Start of PROVIDED RECORDS

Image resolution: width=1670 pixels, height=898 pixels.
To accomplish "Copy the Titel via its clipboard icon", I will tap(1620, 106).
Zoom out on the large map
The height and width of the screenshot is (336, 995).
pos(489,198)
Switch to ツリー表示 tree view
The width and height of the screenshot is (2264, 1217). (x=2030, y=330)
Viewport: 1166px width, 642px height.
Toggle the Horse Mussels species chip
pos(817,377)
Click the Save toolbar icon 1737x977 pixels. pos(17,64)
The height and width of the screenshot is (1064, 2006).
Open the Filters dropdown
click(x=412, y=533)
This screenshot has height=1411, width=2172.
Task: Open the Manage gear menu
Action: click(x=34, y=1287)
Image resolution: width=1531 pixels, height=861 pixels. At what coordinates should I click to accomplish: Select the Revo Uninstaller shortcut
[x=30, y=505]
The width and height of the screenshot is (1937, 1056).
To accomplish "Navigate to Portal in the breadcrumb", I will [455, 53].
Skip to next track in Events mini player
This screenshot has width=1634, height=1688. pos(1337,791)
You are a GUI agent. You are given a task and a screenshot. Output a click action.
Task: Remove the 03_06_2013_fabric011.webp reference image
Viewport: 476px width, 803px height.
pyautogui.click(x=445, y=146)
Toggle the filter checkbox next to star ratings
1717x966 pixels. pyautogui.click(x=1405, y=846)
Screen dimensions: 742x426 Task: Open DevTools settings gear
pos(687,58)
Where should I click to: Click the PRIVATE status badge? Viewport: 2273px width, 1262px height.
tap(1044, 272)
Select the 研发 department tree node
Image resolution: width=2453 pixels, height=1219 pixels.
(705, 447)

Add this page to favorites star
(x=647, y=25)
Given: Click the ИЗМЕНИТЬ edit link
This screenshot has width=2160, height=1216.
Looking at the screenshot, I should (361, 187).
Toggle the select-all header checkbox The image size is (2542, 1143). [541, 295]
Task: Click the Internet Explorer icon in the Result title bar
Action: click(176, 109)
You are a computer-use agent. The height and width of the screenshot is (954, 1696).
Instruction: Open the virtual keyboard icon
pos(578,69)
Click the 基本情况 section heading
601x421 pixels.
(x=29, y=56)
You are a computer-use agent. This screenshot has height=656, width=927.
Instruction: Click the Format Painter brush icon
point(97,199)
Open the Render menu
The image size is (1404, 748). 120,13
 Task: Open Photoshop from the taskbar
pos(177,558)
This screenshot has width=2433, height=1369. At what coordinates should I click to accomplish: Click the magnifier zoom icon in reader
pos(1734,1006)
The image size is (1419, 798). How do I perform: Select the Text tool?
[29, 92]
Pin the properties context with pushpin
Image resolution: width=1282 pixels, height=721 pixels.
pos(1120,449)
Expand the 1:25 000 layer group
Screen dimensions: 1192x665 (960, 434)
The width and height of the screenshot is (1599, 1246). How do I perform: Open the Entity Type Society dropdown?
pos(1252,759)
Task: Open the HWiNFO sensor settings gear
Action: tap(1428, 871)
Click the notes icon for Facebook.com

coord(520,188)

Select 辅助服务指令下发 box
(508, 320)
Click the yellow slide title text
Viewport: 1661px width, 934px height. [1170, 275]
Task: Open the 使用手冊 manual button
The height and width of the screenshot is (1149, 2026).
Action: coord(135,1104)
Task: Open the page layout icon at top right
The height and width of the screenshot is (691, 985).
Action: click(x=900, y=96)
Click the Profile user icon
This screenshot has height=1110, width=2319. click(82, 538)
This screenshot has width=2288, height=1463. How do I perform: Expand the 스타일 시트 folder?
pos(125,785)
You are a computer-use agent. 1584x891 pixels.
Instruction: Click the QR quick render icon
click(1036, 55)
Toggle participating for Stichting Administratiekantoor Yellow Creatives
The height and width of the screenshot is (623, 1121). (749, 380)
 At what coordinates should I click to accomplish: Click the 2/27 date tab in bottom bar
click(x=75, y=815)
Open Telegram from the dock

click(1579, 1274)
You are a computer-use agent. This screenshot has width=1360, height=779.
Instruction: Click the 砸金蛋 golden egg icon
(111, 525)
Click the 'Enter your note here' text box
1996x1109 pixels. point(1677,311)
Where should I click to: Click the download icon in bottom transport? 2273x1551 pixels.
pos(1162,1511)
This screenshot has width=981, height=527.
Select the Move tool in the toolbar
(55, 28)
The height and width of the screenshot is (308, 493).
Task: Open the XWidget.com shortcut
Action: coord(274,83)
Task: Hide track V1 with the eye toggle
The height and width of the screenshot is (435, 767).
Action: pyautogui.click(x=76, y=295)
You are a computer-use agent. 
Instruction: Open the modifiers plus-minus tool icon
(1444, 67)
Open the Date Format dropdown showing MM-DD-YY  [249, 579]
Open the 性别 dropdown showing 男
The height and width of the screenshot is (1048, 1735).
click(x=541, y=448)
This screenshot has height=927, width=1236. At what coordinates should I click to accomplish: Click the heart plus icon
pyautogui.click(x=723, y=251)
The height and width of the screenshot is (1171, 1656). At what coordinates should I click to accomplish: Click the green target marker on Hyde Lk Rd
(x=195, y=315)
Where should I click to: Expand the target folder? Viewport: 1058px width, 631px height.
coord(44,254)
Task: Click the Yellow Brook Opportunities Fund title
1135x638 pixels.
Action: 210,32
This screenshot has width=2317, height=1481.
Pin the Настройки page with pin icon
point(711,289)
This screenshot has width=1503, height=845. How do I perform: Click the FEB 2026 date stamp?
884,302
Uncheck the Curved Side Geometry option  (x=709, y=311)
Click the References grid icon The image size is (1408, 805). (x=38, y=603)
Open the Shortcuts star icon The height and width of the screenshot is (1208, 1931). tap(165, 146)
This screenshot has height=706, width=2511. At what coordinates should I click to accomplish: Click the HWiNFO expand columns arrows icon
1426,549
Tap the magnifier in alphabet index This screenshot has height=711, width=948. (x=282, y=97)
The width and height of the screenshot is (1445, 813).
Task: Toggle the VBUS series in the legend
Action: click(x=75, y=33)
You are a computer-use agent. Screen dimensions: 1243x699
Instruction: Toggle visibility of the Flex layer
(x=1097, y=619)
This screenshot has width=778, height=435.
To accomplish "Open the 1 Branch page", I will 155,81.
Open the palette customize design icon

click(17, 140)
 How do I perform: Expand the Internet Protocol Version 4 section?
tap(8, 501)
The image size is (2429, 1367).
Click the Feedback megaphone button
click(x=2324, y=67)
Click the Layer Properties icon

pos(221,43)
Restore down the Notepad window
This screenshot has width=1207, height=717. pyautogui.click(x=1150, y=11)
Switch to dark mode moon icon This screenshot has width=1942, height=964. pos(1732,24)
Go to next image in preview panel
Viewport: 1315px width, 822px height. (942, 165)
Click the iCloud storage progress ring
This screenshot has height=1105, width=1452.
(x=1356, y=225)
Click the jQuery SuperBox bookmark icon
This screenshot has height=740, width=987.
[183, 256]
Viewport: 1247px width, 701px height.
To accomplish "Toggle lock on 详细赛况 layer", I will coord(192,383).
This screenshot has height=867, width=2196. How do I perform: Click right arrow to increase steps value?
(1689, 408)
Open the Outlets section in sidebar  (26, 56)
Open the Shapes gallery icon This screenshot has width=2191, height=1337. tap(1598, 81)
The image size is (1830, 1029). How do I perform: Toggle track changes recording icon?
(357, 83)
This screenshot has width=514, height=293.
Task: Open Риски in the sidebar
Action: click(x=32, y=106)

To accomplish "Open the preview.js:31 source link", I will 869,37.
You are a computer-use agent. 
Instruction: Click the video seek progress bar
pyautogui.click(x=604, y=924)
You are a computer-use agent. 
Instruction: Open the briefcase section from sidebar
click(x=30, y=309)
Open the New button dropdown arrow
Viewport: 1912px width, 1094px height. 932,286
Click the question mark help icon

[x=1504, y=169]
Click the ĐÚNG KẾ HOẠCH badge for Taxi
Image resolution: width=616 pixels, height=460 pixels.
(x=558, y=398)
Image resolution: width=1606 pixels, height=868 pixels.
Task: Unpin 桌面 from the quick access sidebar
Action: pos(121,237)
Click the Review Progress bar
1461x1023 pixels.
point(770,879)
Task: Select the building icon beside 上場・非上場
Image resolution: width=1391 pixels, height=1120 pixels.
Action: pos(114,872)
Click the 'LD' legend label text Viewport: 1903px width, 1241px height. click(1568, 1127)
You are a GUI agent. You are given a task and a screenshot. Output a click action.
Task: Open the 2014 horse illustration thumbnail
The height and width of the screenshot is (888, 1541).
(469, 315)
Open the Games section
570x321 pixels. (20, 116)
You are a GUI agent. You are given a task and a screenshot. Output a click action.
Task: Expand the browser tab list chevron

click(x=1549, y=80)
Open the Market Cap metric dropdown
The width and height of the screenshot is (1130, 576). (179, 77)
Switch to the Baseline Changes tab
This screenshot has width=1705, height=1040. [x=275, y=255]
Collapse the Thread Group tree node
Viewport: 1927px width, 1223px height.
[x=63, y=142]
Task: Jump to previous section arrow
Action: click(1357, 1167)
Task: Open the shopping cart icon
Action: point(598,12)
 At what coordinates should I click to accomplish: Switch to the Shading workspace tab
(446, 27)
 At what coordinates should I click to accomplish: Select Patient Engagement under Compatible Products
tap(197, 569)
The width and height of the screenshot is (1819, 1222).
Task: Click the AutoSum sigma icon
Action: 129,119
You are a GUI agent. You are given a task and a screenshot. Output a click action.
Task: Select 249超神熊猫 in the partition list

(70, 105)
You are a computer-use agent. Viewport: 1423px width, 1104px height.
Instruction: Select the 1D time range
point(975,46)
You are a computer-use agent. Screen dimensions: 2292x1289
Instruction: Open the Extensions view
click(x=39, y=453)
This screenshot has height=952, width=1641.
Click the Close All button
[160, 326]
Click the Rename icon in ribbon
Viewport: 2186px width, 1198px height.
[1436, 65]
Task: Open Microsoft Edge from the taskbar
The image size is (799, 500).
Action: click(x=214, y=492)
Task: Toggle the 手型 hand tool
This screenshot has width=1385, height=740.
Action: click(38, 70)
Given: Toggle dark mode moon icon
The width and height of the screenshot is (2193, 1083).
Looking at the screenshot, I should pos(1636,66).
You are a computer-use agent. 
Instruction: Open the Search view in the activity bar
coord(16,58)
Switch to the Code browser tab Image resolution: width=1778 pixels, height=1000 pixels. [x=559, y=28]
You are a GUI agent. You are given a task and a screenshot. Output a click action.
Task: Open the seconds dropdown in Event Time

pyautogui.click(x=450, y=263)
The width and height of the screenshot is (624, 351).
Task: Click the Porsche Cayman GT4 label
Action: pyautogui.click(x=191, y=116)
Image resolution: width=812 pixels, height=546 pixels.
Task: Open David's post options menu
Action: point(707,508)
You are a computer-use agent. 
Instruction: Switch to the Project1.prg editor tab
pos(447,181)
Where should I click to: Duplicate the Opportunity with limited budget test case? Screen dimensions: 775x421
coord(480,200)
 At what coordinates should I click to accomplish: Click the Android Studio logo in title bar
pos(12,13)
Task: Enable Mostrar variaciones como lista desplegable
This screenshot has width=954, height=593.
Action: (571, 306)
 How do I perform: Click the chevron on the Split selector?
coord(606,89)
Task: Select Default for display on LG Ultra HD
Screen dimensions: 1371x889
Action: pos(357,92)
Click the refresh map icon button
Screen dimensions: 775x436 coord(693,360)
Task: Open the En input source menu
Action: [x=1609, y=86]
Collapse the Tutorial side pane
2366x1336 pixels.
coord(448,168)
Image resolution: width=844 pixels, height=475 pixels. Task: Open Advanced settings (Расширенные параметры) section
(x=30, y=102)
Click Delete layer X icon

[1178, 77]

End of PROVIDED RECORDS

- _DESCRIPTION OF THE TASK_
Copy from the entries only those lines that hold the word "dark".

- _RESULT OF THE EXERCISE_
Switch to dark mode moon icon This screenshot has width=1942, height=964. pos(1732,24)
Given: Toggle dark mode moon icon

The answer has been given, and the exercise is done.